Most web applications ship APIs that look complete on paper but have never been tested by a real client. The web app — the only consumer — bypasses the API entirely, rendering data server-side with template logic. The API exists, the docs page works, but nobody has actually built anything against it.
The Web App Can Cheat
Django (or Rails, or any server-rendered framework) can cheat. Need a list of projects with their task counts? Throw a queryset annotation into the view, pass it to a template tag, done. The data never touches the API.
This means:
- Endpoints that return incomplete data go unnoticed
- Missing filters, search, and custom actions aren't felt
- Inconsistent URL patterns don't matter when the server handles routing
- Data shapes that would be awkward for a client are invisible
A Native Client Can't Cheat
When you build a desktop or mobile app against your own API, every shortcut is exposed:
- Missing endpoints: The Flutter app tried to load events and hit a 404 — the ViewSet existed but wasn't registered in the main router.
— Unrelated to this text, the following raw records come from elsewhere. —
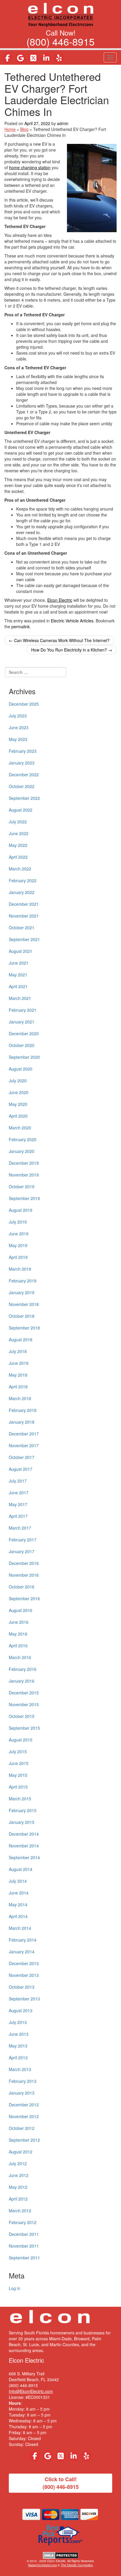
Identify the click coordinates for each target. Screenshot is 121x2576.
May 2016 (18, 1634)
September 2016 (24, 1598)
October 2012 (21, 2128)
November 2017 (24, 1445)
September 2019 (24, 1198)
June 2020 (18, 1092)
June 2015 (18, 1763)
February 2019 (22, 1281)
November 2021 (24, 916)
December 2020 (24, 1033)
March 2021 (20, 998)
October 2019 (21, 1186)
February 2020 (22, 1139)
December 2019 (24, 1163)
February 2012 (22, 2222)
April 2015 (18, 1787)
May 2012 (18, 2187)
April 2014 (18, 1916)
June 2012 (18, 2175)
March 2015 (20, 1798)
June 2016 (18, 1622)
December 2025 (24, 704)
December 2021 (24, 904)
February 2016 (22, 1669)
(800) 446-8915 (60, 41)
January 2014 (21, 1952)
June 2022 (18, 833)
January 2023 (21, 763)
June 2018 (18, 1363)
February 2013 (22, 2081)
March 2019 (20, 1269)
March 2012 (20, 2210)
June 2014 (18, 1893)
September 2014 (24, 1857)
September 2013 (24, 1999)
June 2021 (18, 963)
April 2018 (18, 1387)
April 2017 (18, 1516)
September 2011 (24, 2258)
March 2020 (20, 1128)
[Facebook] (7, 58)
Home (10, 129)
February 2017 (22, 1540)
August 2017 (20, 1469)
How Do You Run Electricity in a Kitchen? (71, 650)
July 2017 (18, 1481)
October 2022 (21, 786)
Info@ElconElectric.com (31, 2391)
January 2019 (21, 1292)
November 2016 (24, 1575)
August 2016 (20, 1610)
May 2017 (18, 1504)
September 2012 (24, 2140)
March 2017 (20, 1528)
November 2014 (24, 1846)
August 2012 (20, 2152)
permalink (20, 626)
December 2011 (24, 2234)
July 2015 (18, 1751)
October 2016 (21, 1587)
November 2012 (24, 2116)
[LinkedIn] (46, 58)
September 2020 (24, 1057)
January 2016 (21, 1681)
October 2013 (21, 1987)
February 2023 (22, 751)
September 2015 (24, 1728)
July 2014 (18, 1881)
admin (62, 123)
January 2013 (21, 2093)
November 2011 (24, 2246)
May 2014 (18, 1904)
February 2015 (22, 1810)
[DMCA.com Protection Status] (60, 2554)
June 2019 (18, 1234)
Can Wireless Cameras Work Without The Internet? (59, 640)
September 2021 (24, 939)
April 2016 (18, 1645)
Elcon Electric (59, 600)
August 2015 (20, 1740)
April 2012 (18, 2199)
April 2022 (18, 857)
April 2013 (18, 2057)
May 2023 (18, 739)
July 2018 (18, 1351)
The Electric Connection (77, 2565)
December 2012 (24, 2105)
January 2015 (21, 1822)
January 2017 (21, 1551)
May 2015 (18, 1775)
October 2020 (21, 1045)
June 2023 (18, 727)
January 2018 (21, 1422)
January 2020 (21, 1151)
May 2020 (18, 1104)
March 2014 (20, 1928)
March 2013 (20, 2069)
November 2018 (24, 1304)
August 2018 (20, 1339)
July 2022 (18, 822)
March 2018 (20, 1398)
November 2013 (24, 1975)
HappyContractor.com (42, 2565)
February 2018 (22, 1410)
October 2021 (21, 927)
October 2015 (21, 1716)
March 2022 (20, 869)
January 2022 (21, 892)
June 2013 (18, 2034)
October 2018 (21, 1316)
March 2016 (20, 1657)
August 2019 (20, 1210)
The web app worked fine because it never used that route.
- Fragmented paths: Notes at
/api/notes/, messages at/messages/api/threads/. Three separate routers for one API. A web app doesn't care. A mobile developer stares at this for an hour wondering what they're doing wrong. - Missing actions: Need to filter tasks by project AND status? The web app just chains
.filter()in the view. The API might not expose those query parameters at all. - Incomplete responses: The web template can call
file.derived_files.countin a loop. The API serializer might not include that field, because nobody asked for it.
The Hidden Cost to Outside Developers
This is where it really hurts. You ship your API, someone gets hired to build an integration, and they hit wall after wall:
- Endpoints at inconsistent paths
- Filters that work on some resources but not others
- Data shaped differently between similar endpoints
- Custom actions that aren't documented because the web app never needed them
And they blame themselves. "I must be doing something wrong." They spend days debugging what's actually a gap in your API. They might not even realize the problem is on your side — they just think your API is hard to work with and move on.
You'd never hear about it.
The Native App as First External Developer
Building a desktop or mobile client against your own API is the cheapest way to find these problems before a customer does. Every pain point the native app hits is a pain point an integration partner would hit.
In practice, building the AskRobots Flutter app exposed:
- An events endpoint that was registered at the wrong path
- API path fragmentation across three separate routers
- Missing REST endpoints for features that only had MCP access
- Dashboard data that had no API at all — the web page aggregated it server-side
- The realization that 5 features could be added immediately (API ready) while 5 others needed backend work first
None of this was visible from the web app. Everything worked. The API just hadn't been pressure-tested.
The Virtuous Cycle
Each client you add tightens the whole system:
- Flutter app tries to build a screen → finds API gap
- Fix the API for Flutter → MCP server gets better (same endpoints)
- Better MCP → AI agents work more reliably
- AI agents hit the API harder → find more edge cases
- Outside developers eventually connect → everything just works
The first native client is the most valuable one. Not because of the app itself, but because of everything it forces you to fix underneath.